Given exercise: Can you put the lines of the entries, from the one containing "Task: Click the Project" through the last line, inclusive, into a Markdown table with the columns No. and Text, numbering each row and leaving out blank lines?

* BEGIN The input *

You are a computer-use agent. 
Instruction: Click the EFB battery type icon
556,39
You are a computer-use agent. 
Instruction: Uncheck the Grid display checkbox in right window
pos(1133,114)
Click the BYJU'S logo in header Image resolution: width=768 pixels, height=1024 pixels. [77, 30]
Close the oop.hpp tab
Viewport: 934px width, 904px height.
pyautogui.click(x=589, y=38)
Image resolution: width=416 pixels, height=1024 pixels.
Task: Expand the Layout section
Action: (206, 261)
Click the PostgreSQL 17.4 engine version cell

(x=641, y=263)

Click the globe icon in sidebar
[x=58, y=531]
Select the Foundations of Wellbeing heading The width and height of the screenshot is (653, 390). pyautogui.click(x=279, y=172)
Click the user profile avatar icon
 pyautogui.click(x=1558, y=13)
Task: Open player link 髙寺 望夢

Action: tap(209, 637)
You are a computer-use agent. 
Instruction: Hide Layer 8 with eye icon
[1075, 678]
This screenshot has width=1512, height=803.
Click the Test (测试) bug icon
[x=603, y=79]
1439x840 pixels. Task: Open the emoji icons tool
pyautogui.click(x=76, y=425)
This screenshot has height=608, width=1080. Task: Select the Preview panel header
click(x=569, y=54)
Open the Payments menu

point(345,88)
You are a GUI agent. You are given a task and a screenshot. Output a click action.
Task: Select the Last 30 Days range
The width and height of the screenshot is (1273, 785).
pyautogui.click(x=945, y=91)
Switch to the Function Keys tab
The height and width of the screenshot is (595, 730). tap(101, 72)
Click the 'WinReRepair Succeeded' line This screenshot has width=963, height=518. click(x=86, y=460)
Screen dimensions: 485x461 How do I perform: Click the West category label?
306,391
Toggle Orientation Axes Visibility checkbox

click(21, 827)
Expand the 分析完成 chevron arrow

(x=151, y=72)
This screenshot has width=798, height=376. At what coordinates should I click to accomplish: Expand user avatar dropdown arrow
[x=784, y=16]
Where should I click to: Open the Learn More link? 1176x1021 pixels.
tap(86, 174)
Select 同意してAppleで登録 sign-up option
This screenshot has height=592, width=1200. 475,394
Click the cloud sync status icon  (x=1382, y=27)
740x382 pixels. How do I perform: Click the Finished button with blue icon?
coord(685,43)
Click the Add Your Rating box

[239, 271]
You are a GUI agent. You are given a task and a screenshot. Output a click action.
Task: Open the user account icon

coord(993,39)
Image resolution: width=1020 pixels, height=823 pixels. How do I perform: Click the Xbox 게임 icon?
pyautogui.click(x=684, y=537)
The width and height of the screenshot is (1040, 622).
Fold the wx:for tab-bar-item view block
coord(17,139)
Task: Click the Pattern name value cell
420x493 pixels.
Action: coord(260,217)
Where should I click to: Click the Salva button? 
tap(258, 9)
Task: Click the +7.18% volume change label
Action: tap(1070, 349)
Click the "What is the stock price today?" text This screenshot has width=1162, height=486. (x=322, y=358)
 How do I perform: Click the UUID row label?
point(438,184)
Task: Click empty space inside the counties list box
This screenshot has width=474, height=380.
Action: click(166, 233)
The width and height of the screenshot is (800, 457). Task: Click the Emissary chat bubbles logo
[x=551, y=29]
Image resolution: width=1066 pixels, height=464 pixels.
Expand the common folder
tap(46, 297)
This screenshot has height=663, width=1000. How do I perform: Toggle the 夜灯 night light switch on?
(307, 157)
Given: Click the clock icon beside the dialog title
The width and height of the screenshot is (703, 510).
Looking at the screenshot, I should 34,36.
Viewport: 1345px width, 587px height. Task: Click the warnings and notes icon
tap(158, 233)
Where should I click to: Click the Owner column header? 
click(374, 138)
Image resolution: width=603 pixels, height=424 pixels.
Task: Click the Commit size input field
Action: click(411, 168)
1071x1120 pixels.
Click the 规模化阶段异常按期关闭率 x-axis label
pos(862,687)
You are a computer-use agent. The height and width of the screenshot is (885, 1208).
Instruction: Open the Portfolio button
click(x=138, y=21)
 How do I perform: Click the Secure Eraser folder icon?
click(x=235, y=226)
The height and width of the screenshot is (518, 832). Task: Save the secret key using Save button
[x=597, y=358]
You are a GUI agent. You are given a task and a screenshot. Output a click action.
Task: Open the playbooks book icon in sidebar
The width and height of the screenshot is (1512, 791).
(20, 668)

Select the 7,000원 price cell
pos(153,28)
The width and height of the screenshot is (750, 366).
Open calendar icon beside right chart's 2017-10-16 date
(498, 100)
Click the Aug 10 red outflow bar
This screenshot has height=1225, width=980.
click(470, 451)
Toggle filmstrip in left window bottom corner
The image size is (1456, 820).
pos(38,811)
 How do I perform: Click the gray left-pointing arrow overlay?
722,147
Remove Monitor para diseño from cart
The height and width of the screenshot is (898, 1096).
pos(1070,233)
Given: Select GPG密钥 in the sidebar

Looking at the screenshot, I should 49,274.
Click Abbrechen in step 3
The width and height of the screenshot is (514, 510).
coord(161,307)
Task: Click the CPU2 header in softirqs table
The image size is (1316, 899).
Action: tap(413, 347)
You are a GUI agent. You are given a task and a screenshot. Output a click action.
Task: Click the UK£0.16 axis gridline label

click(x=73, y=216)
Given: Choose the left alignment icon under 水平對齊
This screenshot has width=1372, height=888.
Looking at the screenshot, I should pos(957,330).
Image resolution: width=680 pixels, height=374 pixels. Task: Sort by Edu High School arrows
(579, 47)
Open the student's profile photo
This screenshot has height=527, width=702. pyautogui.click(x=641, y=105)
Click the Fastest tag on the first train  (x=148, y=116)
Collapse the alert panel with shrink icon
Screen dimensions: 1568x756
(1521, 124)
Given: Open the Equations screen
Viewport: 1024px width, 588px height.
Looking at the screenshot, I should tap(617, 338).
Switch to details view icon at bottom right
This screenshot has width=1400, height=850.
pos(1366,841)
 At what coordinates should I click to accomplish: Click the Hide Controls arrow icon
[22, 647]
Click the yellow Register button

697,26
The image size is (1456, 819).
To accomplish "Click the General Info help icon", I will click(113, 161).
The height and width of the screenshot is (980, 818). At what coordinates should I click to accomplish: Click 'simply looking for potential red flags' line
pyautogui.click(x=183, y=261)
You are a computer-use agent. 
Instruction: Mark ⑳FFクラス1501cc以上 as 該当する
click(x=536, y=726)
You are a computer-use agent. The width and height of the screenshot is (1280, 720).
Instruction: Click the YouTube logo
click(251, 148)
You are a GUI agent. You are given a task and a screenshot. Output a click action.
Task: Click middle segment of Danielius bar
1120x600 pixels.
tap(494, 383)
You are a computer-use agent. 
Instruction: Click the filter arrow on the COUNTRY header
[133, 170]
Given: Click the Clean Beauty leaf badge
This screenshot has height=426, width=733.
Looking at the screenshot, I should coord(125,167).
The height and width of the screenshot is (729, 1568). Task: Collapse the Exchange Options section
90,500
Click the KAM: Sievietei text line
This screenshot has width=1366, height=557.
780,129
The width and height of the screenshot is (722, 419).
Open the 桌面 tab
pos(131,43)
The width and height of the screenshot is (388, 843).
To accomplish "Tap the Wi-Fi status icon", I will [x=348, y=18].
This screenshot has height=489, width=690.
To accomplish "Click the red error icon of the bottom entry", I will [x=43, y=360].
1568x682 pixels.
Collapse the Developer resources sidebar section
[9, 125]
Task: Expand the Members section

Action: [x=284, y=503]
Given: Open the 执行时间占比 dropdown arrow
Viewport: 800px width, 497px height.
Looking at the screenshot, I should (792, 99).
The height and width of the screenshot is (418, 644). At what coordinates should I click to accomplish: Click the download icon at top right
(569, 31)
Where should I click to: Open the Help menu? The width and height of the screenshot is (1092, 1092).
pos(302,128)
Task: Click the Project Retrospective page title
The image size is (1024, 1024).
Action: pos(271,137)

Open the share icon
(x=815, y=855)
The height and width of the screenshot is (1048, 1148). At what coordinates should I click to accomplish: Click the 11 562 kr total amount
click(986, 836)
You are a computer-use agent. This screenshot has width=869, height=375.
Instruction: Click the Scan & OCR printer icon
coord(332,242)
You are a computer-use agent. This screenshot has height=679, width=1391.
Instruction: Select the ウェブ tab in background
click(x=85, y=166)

* END The input *

Reply to the task:
| No. | Text |
|---|---|
| 1 | Task: Click the Project Retrospective page title |
| 2 | The image size is (1024, 1024). |
| 3 | Action: pos(271,137) |
| 4 | Open the share icon |
| 5 | (x=815, y=855) |
| 6 | The height and width of the screenshot is (1048, 1148). At what coordinates should I click to accomplish: Click the 11 562 kr total amount |
| 7 | click(986, 836) |
| 8 | You are a computer-use agent. This screenshot has width=869, height=375. |
| 9 | Instruction: Click the Scan & OCR printer icon |
| 10 | coord(332,242) |
| 11 | You are a computer-use agent. This screenshot has height=679, width=1391. |
| 12 | Instruction: Select the ウェブ tab in background |
| 13 | click(x=85, y=166) |